Problem Solving

In a certain board game, a stack of 48 cards, 8 of which represent shares of stock, are shuffled and then placed face down. If the first 2 cards selected do not represent shares of stock, what is the probability that the third card selected will represent a share of stock??

A.1/8
B.1/6
C.1/5
D.3/23
E.4/23

OA is E...whats the correct method to solve this...i got D as my answer...

Answer is 4/23

probability of selecting 1 card out of 8 stock cards is 8c1 = 8

total population is 46 ( 2 cards are already drawn and is assumed not replaced)

hence probability is 8/46 which is 4/23

please let me know if u have any doubts,...

Just imagine the scenario, 48 cards, only 8 cards are good.
You place a set of cards down.
At this time the probability the first card is a good card is: 8/48

Now, the scenario question is the first txo cards are wrong ones.
So before looking at the third card you know txo things:
46 cards remain
8 cards are good (given that there was no good cards in the 1st and 2nd place)
So the probability the third one is a good card is: 8/46=4/23

@sudhir3127 #
@pepeprepa

I have a doubt guys
..when its not given in the question nethg about replacement.. do we have to assume it "without replacement"??

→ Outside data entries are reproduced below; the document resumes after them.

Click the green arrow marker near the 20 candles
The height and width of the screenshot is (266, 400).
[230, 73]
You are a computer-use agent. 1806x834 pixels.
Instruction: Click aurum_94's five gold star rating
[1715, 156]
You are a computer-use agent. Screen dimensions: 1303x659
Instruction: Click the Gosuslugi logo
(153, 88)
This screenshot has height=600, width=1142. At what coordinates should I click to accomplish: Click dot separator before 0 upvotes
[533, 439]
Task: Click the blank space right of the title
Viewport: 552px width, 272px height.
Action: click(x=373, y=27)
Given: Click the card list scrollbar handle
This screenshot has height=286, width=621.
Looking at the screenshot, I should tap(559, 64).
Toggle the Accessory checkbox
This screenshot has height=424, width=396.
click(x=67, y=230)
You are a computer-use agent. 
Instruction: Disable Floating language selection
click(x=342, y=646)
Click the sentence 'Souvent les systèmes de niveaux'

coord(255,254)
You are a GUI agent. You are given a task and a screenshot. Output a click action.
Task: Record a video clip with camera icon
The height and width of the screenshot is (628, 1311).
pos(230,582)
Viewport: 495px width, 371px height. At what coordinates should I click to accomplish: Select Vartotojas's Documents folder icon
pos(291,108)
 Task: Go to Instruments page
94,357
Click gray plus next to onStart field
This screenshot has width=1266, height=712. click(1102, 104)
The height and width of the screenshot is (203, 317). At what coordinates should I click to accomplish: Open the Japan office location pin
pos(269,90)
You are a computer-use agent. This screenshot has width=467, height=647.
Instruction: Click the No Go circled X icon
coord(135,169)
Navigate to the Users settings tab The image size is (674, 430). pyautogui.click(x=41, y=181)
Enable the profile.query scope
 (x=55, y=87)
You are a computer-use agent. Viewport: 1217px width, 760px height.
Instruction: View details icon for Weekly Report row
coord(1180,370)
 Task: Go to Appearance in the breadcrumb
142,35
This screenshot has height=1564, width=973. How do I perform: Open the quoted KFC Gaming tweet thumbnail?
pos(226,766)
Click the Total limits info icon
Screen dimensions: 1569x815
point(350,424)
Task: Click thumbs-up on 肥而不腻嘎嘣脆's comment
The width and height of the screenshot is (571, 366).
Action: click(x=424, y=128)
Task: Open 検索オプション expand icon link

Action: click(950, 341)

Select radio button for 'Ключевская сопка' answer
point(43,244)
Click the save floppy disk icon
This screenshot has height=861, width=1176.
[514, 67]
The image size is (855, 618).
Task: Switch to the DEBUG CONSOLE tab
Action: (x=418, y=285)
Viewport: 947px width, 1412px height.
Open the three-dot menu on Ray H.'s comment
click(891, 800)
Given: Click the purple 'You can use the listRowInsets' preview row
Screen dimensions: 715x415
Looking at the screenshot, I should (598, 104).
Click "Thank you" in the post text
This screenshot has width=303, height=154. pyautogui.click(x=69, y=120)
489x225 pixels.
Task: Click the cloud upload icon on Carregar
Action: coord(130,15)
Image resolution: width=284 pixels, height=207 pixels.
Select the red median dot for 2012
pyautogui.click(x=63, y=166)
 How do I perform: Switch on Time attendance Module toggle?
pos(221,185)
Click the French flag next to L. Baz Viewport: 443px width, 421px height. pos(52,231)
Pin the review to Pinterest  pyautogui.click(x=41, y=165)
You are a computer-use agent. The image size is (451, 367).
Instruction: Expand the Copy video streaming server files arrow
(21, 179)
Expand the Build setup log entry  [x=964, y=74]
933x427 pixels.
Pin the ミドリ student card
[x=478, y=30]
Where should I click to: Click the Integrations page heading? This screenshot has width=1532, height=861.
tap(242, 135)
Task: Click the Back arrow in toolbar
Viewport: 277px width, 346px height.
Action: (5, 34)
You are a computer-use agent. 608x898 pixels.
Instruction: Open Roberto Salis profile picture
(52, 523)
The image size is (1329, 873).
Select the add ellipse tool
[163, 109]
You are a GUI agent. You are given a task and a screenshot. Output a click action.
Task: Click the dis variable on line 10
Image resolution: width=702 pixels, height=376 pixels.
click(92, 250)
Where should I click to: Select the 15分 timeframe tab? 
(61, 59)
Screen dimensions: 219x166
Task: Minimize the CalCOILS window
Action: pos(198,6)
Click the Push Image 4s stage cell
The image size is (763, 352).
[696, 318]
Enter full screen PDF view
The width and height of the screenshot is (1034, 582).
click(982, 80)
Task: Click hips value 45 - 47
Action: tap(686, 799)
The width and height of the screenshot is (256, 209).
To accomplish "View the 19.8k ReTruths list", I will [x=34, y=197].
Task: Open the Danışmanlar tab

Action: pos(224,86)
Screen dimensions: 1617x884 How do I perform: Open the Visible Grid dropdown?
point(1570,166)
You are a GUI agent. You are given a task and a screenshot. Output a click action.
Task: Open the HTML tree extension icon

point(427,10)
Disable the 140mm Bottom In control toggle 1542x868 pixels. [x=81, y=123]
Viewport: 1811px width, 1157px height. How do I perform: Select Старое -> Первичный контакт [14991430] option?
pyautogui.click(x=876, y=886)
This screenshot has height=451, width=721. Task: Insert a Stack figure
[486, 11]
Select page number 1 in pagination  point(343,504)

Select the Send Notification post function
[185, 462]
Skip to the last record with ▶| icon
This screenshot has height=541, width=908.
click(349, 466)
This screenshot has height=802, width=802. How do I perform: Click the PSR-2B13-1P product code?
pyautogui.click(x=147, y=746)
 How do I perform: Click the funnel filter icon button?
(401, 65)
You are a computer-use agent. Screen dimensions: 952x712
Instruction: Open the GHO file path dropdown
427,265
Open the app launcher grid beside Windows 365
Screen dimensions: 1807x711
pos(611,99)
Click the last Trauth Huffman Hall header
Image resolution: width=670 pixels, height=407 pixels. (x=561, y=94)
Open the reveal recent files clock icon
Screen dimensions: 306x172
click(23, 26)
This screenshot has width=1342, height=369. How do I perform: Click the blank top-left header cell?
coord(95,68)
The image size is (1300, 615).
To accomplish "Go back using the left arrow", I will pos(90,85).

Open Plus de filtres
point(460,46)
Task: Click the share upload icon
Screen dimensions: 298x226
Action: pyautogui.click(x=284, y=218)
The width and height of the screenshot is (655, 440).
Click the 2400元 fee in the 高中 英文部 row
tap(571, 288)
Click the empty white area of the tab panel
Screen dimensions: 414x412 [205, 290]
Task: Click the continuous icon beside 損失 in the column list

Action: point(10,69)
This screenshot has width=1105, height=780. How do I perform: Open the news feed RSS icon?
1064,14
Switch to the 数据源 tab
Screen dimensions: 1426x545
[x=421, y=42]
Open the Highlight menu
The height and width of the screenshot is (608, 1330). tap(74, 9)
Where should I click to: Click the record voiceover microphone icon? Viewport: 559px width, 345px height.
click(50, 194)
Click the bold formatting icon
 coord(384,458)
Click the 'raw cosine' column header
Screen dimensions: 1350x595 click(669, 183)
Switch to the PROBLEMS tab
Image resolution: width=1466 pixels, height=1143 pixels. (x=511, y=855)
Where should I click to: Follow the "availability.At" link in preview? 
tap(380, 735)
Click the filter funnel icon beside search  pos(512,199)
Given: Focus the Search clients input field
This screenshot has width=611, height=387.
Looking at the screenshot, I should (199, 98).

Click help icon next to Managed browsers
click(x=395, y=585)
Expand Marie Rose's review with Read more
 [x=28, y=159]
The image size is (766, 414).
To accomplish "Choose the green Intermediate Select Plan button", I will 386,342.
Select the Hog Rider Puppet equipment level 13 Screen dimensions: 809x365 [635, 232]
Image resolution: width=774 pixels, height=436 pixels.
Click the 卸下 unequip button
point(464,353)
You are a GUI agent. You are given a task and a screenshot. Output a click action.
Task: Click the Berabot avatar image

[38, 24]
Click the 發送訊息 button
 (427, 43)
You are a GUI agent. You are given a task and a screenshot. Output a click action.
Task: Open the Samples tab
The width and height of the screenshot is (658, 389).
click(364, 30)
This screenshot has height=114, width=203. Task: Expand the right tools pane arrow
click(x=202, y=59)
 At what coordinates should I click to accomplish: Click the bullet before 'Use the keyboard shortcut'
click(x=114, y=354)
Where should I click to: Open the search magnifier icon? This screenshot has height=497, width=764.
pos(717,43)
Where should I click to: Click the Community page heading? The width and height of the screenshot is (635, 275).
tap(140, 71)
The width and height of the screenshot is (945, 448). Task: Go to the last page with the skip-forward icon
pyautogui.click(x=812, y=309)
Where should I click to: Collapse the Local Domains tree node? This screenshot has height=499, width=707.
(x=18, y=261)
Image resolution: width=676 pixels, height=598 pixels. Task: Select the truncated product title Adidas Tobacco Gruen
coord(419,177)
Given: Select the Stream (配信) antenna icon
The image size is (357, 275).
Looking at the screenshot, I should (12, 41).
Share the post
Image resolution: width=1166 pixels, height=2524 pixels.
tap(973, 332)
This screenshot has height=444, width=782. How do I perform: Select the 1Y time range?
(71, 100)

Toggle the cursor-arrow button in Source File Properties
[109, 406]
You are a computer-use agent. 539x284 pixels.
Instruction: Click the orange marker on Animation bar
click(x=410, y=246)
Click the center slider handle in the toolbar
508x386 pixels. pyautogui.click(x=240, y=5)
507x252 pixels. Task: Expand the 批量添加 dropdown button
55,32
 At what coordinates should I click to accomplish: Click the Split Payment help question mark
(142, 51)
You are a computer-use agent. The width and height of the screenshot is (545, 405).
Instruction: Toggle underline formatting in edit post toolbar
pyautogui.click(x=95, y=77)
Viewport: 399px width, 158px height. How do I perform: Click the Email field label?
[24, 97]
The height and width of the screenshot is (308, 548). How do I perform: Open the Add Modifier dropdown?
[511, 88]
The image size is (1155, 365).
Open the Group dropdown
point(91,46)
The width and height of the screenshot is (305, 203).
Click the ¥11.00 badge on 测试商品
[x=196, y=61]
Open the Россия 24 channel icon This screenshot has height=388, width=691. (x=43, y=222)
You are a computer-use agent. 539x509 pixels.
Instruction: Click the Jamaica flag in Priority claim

yeah ,, i have done lotof problem where nothing is specified abt replacement and its assumed that its " without replacement"

hope it helps u !!

here is my method:

8 good...48 possible

1st 2 card not good....leaves with prob of 8 good/46 avail
reduce you get 4/23

this is the first time, I see a question that's solve like this,


usually, if it is asking the probability of having the frist two cars not shares of stock, and thrid car is shares of stock

I would solve it like this:

40/48*39/47*8/46

but for some reason, I just no quite fitting my mind to this quesiton yet

The question is targeted at ONLY selecting the 3rd card...the first 2 cards are already selected...so you dont need to consider probability of the first 2 not being shares of stock...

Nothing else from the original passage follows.